Host Your Guests in the Lap of Luxury!
On the last episode of The Eyshet Chayil Show, we discovered what the Sages have to say about being an immaculate host, as well as how to be a delightful guest.
Nothing says "welcome to a Jewish home" like a pleasant guest room. In the grand tradition of our noble ancestor, Abraham, we like to invite friends (and even strangers) to share in a Shabbat weekend or a holiday's festivities.
So how can you make your hospitality something to remember?
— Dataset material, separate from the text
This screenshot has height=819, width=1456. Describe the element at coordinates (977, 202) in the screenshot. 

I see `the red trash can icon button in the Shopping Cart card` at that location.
Here are some tips from Martha Stewart:
OUTFITTING A GUEST ROOM
In a strange room, comfort and space are more soothing than a clutter of unfamiliar things. On a bedside table, place a single flower bloom in a simple glass, a nice clock, and a selection of books suited to your guest’s taste.
Closets and Drawers
Make sure that there is adequate closet and drawer space. Supply a variety of hangers, at least a dozen good wooden or metal ones—that will hold trousers and jackets, flimsy dresses, and heavy coats. And make certain there is a full-length mirror.
If the bathroom is shared, clear space in it for guests’ toiletries. Stock it with new toothbrushes and toothpaste, a plush robe, and a supply of clean cotton towels for each guest. Supply a few luxuries that one might not find at home: a beautiful soap or an unusual cream, a special shampoo, or a small bottle of perfume or cologne. If your guest has allergies, provide a hypoallergenic soap and moisturizer.
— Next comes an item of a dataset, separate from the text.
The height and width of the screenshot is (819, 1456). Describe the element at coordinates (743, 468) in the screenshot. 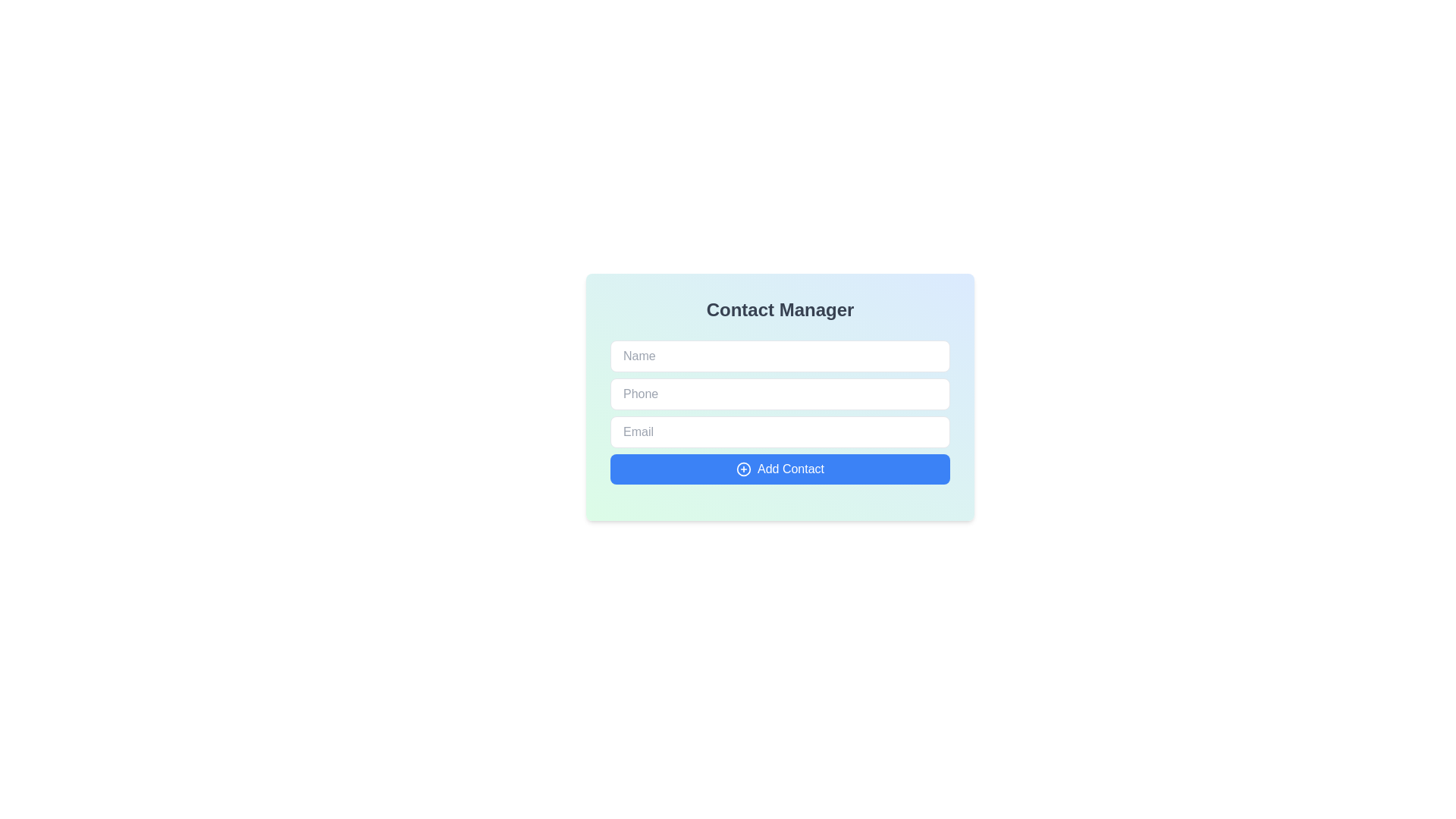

After you’ve provided the basic necessities, consider some of these extra touches to make guests feel at home.
Space permitting, set up a comfortable chair or settee with a pillow and throw, an adjacent table, and a good adjustable-brightness lamp. Assemble a small personal library, including some magazines and a daily newspaper (useful for local listings like concerts). A radio for morning news and quiet evening listening is a thoughtful addition; you might also include a portable cassette or CD player with a selection of music (of course, Martha would tell you not to worry too much about providing the electronics for Shabbat or holidays, since we don't listen to them, anyway!)
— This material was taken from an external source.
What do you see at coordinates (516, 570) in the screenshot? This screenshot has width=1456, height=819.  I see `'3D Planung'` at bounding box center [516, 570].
Provide a small desk or a cleared tabletop, and stock it with pens and paper, note cards, envelopes, and stamps. Compile a list of some favorite local places—restaurants, cafés, museums, antiques shops, cinemas—and provide timetables, if appropriate, for buses, ferries, or trains. A telephone in the room is a convenience, but not a necessity.
If the room has wood floors (or stone floors, like here in Israel), place a small rug beside the bed. For visitors during the coldest months, think of providing a hot-water bottle in a soft slipcase, a soothing amenity your guests won’t have expected to find.
Food and Drink
Consider your guests’ food preferences: If one is a vegetarian, or allergic to fish or dairy products, be sure your menus include options and that your pantry and refrigerator are appropriately stocked. Show guests where to find snacks, drinking glasses, and utensils, and encourage them to help themselves. Leave a pitcher of spring water and a glass on the bedside table in the guest's room.
Of course, the most important element of good hospitality is creating a warm and welcoming environment which is sensitive to the needs of the guest. Show your guest that you and your home are at her service, and you are sure to have a terrific time!!